[INPUT DATA Boundary: Start]
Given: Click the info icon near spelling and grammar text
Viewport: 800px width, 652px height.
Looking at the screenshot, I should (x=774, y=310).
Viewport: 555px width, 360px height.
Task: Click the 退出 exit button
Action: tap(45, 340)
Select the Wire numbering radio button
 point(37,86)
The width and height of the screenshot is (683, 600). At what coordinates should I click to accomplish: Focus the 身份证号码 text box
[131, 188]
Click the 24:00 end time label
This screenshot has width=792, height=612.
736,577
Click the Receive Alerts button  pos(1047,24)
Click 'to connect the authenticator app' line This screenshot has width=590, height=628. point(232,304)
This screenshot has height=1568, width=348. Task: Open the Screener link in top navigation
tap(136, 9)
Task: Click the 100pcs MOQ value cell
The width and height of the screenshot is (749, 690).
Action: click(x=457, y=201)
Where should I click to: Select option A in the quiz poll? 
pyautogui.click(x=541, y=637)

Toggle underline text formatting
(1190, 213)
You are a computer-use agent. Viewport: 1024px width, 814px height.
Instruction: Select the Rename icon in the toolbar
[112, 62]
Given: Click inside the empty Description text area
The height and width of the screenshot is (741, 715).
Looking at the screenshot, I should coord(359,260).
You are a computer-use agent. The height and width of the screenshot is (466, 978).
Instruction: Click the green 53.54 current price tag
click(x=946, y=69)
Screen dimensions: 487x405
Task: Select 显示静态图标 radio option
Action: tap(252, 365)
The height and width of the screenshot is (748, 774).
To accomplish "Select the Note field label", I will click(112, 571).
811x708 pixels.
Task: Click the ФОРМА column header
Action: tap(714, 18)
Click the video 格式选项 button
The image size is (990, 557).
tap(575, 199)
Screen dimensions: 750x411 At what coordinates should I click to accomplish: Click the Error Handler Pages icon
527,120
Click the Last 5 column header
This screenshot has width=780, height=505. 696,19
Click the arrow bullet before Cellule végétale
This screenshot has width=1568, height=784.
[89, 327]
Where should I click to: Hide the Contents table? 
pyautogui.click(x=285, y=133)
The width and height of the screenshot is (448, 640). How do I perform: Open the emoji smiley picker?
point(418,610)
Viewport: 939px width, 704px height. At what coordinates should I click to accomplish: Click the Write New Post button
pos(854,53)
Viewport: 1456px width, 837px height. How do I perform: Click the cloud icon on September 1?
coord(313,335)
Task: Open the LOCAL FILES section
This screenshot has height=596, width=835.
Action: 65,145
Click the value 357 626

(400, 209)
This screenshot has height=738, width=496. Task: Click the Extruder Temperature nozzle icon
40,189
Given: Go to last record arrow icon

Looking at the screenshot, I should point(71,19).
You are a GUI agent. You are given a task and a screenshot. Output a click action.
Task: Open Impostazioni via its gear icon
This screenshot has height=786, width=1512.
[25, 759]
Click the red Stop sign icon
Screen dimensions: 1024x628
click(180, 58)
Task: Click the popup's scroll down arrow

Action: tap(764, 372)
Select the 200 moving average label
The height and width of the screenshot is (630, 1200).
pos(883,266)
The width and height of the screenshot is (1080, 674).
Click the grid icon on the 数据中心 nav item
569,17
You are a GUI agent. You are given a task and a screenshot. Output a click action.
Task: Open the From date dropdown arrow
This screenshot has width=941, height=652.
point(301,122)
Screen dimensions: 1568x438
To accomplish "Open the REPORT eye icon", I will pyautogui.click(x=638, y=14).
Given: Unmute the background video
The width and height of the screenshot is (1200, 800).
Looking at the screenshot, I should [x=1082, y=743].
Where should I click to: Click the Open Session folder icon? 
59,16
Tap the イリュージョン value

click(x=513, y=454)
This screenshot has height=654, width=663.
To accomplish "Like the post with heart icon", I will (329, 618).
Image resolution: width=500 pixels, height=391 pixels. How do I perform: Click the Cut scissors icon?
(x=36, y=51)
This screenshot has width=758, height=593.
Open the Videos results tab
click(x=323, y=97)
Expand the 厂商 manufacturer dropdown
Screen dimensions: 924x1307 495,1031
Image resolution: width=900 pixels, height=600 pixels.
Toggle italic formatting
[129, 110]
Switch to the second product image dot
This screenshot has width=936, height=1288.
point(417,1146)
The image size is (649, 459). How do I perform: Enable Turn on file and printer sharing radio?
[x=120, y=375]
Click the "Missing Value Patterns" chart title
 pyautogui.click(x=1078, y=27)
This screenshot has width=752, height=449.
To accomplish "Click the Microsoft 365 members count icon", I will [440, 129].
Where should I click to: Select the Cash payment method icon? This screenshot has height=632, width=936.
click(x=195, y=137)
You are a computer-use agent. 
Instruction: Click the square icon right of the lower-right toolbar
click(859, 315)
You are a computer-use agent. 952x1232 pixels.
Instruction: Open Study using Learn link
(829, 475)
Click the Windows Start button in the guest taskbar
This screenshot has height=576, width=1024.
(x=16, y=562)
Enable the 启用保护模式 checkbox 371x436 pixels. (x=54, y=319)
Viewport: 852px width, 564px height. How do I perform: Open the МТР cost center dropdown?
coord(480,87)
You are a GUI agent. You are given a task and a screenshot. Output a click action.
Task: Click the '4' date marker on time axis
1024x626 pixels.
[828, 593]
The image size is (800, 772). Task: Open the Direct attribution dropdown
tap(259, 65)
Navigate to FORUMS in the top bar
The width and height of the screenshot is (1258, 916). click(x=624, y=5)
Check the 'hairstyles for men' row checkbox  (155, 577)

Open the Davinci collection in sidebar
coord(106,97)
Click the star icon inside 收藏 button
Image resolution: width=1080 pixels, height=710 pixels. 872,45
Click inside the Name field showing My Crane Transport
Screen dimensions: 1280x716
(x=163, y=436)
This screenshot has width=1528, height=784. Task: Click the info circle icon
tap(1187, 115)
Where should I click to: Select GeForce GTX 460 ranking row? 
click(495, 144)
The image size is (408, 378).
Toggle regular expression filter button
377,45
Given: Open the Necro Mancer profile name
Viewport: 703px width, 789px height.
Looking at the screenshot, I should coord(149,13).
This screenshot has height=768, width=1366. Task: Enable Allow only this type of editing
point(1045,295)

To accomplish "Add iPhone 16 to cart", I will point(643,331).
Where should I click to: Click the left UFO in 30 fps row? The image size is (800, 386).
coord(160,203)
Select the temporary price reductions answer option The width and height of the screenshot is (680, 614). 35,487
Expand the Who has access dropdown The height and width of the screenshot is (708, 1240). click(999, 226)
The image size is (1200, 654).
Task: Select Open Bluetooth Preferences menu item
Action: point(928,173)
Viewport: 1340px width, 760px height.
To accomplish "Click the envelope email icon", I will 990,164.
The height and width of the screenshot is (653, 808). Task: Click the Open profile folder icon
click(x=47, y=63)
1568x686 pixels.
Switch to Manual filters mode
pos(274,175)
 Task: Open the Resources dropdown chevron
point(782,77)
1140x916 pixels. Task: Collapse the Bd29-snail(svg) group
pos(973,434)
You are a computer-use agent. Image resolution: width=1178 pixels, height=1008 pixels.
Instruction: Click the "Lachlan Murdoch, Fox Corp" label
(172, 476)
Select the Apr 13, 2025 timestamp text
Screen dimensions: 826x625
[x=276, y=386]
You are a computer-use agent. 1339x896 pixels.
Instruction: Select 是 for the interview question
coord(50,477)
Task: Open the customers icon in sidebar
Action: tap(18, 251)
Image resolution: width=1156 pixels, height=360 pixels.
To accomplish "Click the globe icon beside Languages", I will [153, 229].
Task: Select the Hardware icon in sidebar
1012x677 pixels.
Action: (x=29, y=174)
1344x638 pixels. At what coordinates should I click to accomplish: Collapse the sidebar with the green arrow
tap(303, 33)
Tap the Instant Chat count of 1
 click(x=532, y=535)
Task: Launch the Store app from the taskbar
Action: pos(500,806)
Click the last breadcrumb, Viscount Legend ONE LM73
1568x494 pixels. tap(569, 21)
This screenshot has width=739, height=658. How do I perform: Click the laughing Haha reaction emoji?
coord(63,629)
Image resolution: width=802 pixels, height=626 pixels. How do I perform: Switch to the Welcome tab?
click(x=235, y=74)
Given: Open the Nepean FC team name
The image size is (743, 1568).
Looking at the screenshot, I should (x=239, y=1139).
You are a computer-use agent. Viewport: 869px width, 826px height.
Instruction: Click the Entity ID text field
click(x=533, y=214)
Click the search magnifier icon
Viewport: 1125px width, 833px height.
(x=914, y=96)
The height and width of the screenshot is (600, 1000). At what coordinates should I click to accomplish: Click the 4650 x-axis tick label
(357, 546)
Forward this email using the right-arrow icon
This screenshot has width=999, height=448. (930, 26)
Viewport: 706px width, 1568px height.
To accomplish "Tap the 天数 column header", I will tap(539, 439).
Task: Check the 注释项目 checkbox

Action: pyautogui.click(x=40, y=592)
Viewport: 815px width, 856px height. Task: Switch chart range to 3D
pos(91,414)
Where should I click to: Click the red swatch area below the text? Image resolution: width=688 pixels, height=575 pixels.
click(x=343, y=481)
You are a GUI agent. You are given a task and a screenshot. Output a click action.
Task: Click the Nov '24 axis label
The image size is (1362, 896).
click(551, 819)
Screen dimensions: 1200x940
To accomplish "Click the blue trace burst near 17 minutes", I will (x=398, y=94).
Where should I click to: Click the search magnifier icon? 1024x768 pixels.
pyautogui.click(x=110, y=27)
[INPUT DATA Boundary: End]
→ EXERCISE PROMPT
Above are the entries. Copy exactly the part that opens with the line containing "Where should I click to: Click the Open" and closes with the line containing "Image resolution: width=900", and no more.

→ TASK RESPONSE
Where should I click to: Click the Open Session folder icon? 
59,16
Tap the イリュージョン value

click(x=513, y=454)
This screenshot has height=654, width=663.
To accomplish "Like the post with heart icon", I will (329, 618).
Image resolution: width=500 pixels, height=391 pixels. How do I perform: Click the Cut scissors icon?
(x=36, y=51)
This screenshot has width=758, height=593.
Open the Videos results tab
click(x=323, y=97)
Expand the 厂商 manufacturer dropdown
Screen dimensions: 924x1307 495,1031
Image resolution: width=900 pixels, height=600 pixels.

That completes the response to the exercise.